Los Angeles Times article on Helsingius and anon.penet.fi

hallam at ai.mit.edu hallam at ai.mit.edu
Mon Sep 9 14:51:46 PDT 1996



>I and you may well choose to do so, but the vast majority of the human
>beings believe just anything that is repeated loud and long enough.
>Otherwise, nobody would hire PR and pay for advertisement, politicians
>wouln't be fedwith taxpayer's money, Bosnians would trade goods instead
>of gunshots, etc. I'm personally not interested in conjuring up the latest
>utopia for a minoritarian sect of illuminati: I need to live in the real
>world, and push for viable solutions that change it for better, now.

The question is not whether defamation is a problem but whether the
courts make the problem better or worse. I think that any analysis
of the behaviour of the scientologists would indicate that the courts
make the problem worse. Similarly the English libel laws have been used
by a long line of crooks and swindlers to extort money. Robert Maxwell
being an extreeme example.

The thing about the Internet is that it is possible to make a reply.

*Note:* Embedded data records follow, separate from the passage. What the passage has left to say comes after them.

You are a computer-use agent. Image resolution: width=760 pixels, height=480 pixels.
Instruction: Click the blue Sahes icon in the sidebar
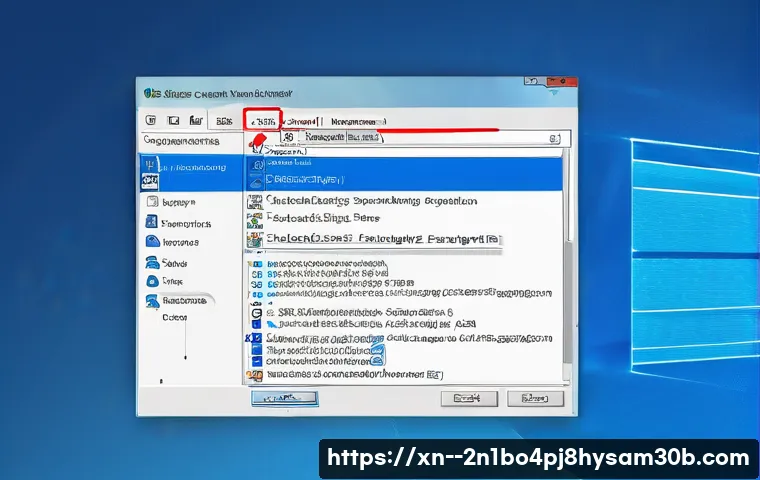151,262
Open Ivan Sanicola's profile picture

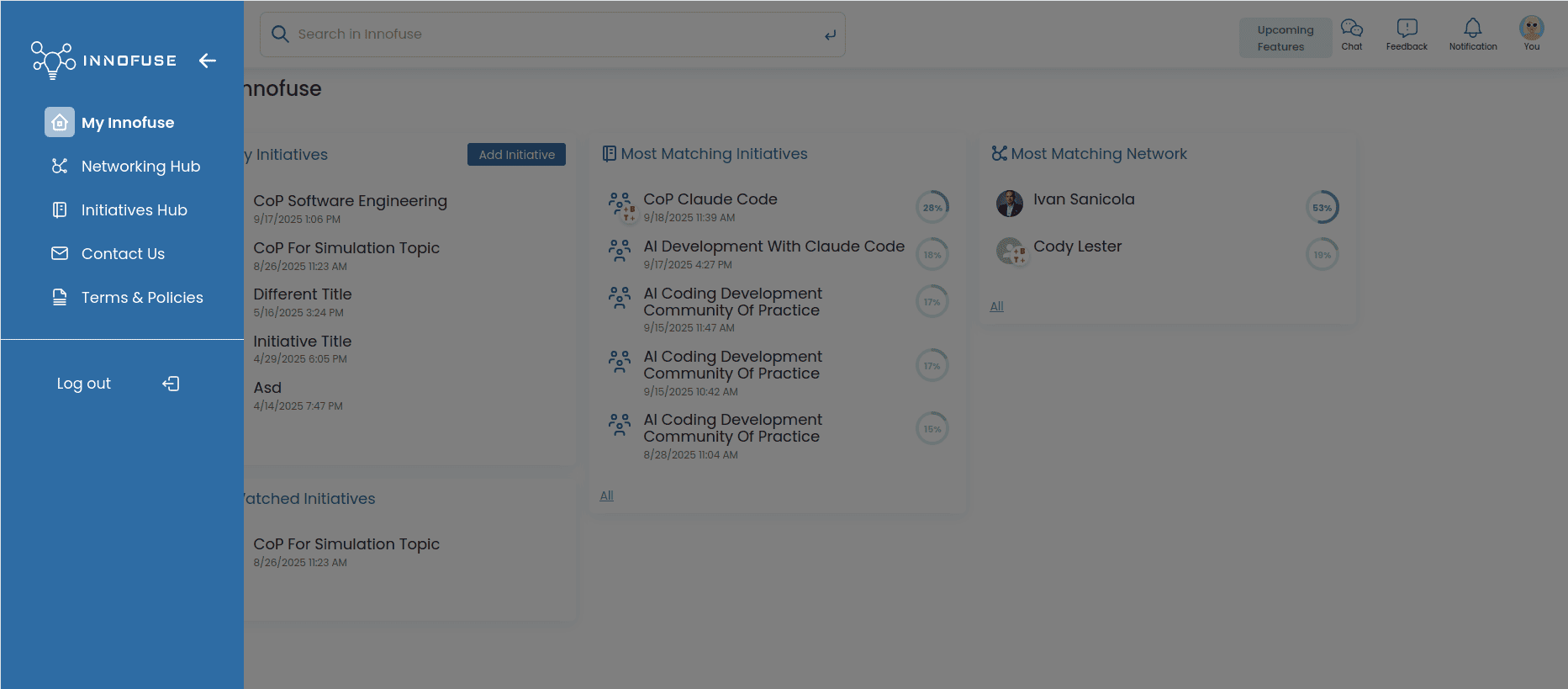coord(1009,203)
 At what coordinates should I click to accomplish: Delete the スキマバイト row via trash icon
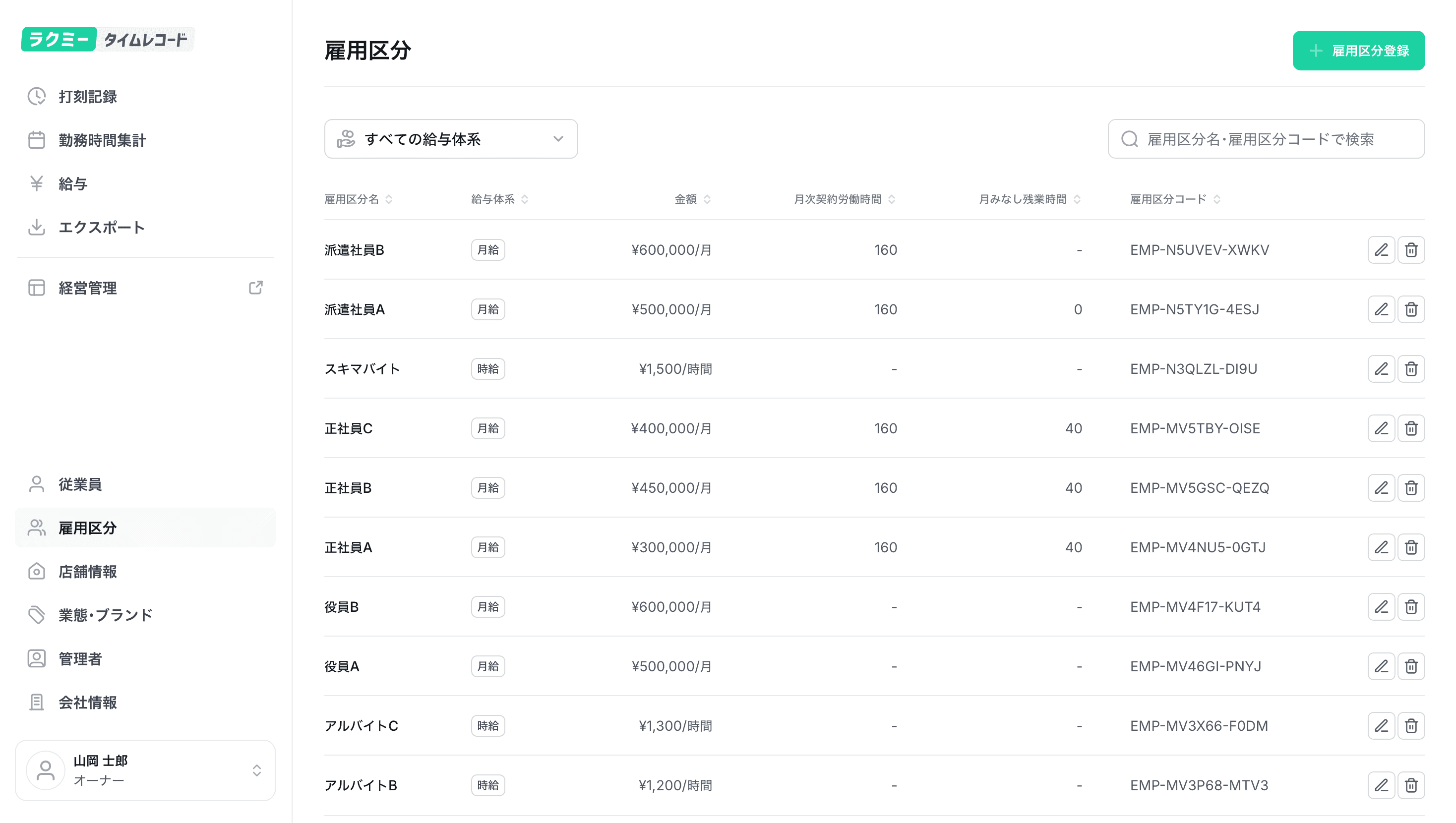tap(1411, 368)
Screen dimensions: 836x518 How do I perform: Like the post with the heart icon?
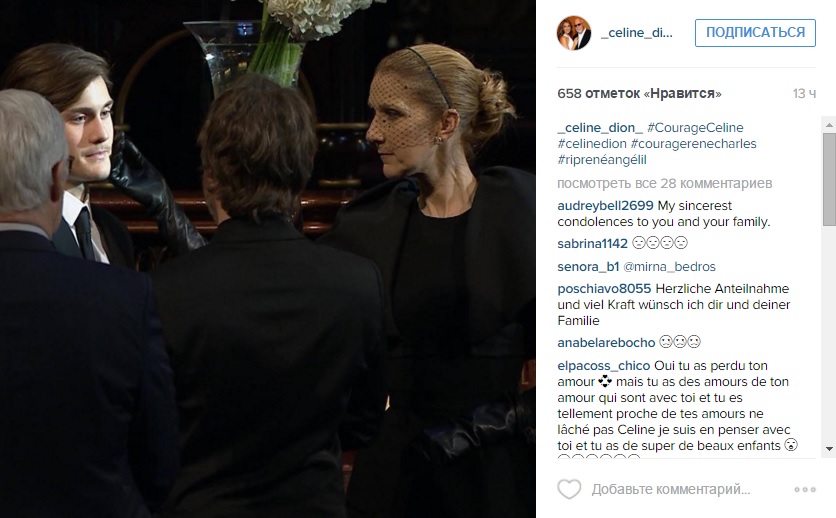(569, 489)
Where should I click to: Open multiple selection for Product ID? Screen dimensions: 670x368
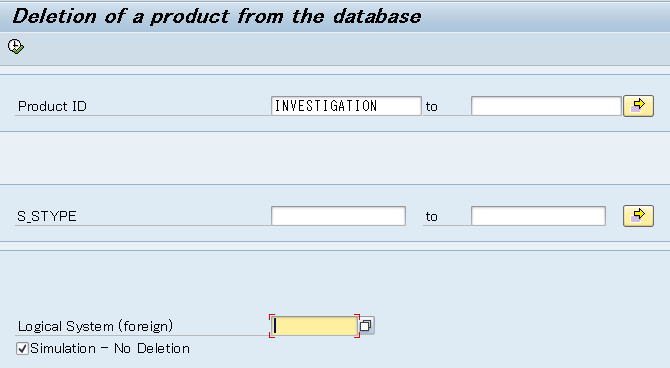(638, 106)
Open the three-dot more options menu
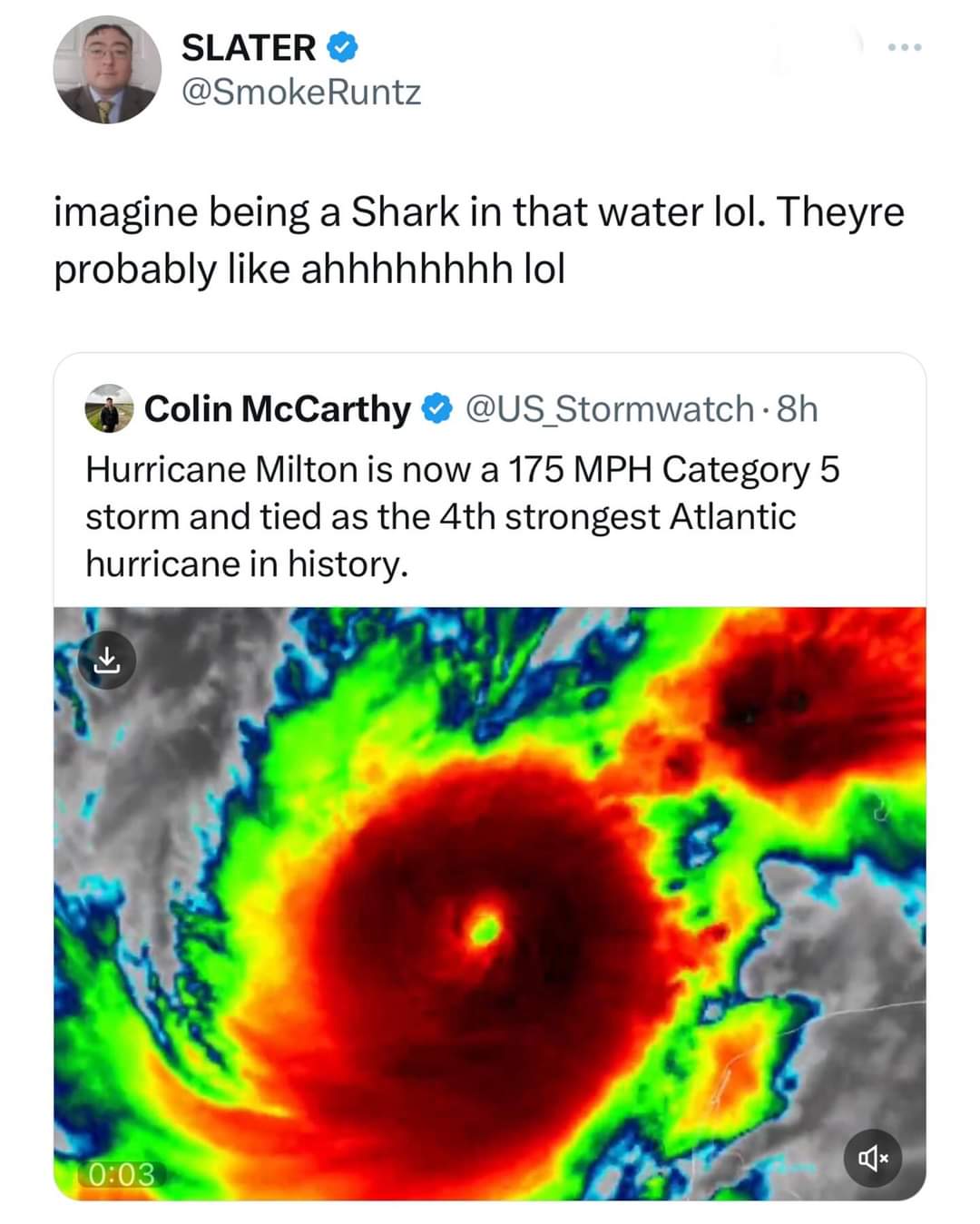This screenshot has height=1224, width=980. tap(905, 47)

This does not help of course in the example cited, but I don't think
that the Mutlu/Serdar flamebot could have been dealt with through
the court system. (For those of you who don;t know, a poster calling
himself first Hasan B Mutlu, then Serdar Argic used to make insulting
responses to anyone who made a USEnet post about the middle east. Mutlu
was in fact a perl script run by an agent of the Turkish intelligence
services, the objective being to discredit all mention of the Turkish
massacre of the Armenians through use of counter propaganda. Mutlu
dissapeared from the net at the same time that the sysop of the system 
he was posting from was deported for overstaying his visa.